Imminent ocean acidification in the Arctic projected with the NCAR global coupled carbon cycle-climate model M. Steinacher1, F. Joos1,2, T. L. Frölicher1, G.-K. Plattner1,*, and S. C. Doney3 1Climate and Environmental Physics, Physics Institute, University of Bern, Sidlerstrasse 5, 3012 Bern, Switzerland 2Oeschger Centre for Climate Change Research, University of Bern, Erlachstrasse 9a, 3012 Bern, Switzerland 3Dept. of Marine Chemistry and Geochemistry, Woods Hole Oceanographic Institution, Woods Hole, MA 02543-1543, USA *now at: Environmental Physics, Institute of Biogeochemistry and Pollutant Dynamics, ETH Zürich, Universitätstrasse 16, 8092 Zürich, Switzerland
Abstract. Ocean acidification from the uptake of anthropogenic carbon is simulated for
the industrial period and IPCC SRES emission scenarios A2 and B1 with a
global coupled carbon cycle-climate model. Earlier studies identified
seawater saturation state with respect to aragonite, a mineral phase of
calcium carbonate, as a key variable governing impacts on corals and other
shell-forming organisms. Globally in the A2 scenario, water saturated by more
than 300%, considered suitable for coral growth, vanishes by 2070 AD
(CO2≈630 ppm), and the ocean volume fraction occupied by
saturated water decreases from 42% to 25% over this century. The largest
simulated pH changes worldwide occur in Arctic surface waters, where hydrogen
ion concentration increases by up to 185% (ΔpH=−0.45). Projected
climate change amplifies the decrease in Arctic surface mean saturation and
pH by more than 20%, mainly due to freshening and increased carbon uptake in
response to sea ice retreat. Modeled saturation compares well with
observation-based estimates along an Arctic transect and simulated changes
have been corrected for remaining model-data differences in this region.

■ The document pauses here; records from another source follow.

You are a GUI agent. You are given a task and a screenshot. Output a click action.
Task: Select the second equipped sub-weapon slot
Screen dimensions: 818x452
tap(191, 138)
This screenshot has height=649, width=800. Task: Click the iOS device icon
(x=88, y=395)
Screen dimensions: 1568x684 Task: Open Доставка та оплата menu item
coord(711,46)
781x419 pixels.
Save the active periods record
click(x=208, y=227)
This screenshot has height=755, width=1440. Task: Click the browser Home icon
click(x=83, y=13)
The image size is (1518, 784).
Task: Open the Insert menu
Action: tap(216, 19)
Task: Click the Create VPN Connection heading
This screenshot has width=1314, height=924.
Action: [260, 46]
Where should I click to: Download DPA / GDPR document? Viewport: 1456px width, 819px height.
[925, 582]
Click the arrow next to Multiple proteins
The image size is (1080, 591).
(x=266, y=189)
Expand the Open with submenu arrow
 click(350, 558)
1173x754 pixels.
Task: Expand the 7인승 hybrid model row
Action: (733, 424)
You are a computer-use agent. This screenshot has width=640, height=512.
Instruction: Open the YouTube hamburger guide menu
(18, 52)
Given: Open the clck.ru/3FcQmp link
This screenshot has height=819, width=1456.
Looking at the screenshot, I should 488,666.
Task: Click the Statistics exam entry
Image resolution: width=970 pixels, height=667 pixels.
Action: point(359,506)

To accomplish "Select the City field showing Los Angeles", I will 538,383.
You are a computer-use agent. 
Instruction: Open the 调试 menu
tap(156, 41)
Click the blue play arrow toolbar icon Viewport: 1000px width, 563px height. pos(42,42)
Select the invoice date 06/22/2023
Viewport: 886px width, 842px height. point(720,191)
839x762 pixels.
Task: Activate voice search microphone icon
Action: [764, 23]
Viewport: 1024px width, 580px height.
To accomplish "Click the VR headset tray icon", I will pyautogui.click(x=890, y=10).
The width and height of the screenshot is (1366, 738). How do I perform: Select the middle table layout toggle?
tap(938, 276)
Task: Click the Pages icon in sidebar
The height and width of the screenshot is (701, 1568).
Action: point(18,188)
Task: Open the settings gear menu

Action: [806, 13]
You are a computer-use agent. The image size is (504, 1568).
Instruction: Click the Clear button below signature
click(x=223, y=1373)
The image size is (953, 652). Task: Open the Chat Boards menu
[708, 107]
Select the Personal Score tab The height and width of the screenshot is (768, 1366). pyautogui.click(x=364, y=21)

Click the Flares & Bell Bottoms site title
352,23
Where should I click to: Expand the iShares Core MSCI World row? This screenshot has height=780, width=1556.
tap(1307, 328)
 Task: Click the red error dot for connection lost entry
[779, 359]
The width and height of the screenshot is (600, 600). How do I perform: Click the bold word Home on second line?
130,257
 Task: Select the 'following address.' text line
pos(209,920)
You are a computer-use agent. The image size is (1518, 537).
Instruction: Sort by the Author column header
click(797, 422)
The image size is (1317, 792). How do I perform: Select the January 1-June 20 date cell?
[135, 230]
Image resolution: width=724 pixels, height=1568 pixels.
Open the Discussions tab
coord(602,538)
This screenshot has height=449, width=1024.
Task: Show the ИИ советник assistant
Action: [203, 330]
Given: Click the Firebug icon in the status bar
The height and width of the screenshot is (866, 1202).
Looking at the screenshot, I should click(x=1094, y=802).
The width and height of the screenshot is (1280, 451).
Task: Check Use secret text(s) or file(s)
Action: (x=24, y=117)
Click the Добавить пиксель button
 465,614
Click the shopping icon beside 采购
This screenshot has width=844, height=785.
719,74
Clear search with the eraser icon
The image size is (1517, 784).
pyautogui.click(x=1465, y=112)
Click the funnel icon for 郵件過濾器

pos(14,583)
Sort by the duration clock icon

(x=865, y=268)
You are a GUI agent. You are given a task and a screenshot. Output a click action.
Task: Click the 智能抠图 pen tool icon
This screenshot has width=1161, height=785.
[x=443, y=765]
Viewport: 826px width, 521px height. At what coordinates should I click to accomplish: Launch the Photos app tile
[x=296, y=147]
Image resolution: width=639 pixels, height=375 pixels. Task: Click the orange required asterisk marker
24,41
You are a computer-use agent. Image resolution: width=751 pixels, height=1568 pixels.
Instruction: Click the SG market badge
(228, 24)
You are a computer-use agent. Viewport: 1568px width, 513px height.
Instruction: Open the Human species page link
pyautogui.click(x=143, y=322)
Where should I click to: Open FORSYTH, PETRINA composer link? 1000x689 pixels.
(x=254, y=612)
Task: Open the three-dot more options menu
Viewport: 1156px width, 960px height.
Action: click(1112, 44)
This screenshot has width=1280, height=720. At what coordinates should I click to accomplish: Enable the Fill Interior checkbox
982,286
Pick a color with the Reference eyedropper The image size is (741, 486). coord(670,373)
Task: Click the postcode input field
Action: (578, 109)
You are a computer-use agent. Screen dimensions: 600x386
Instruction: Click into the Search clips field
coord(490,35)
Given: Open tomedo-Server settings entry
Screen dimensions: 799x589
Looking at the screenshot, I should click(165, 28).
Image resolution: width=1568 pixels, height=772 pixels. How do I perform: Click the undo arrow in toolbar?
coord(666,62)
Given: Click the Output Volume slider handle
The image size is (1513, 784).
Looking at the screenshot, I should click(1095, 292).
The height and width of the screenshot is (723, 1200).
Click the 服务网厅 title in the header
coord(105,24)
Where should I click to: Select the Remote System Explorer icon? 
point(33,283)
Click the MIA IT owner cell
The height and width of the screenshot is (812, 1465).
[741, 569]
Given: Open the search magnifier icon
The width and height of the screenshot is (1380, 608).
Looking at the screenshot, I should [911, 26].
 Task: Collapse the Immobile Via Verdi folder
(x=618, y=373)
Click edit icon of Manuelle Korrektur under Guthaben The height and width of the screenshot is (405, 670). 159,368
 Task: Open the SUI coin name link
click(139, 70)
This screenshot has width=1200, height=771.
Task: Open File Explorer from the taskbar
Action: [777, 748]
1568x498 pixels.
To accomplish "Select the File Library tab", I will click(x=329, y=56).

Aragonite undersaturation in Arctic surface waters is projected to occur
locally within a decade and to become more widespread as atmospheric CO2
continues to grow. The results imply that surface waters in the Arctic Ocean
will become corrosive to aragonite, with potentially large implications for
the marine ecosystem, if anthropogenic carbon emissions are not reduced and
atmospheric CO2 not kept below 450 ppm.
Citation: Steinacher, M., Joos, F., Frölicher, T. L., Plattner, G.-K., and Doney, S. C.: Imminent ocean acidification in the Arctic projected with the NCAR global coupled carbon cycle-climate model, Biogeosciences, 6, 515-533, doi:10.5194/bg-6-515-2009, 2009.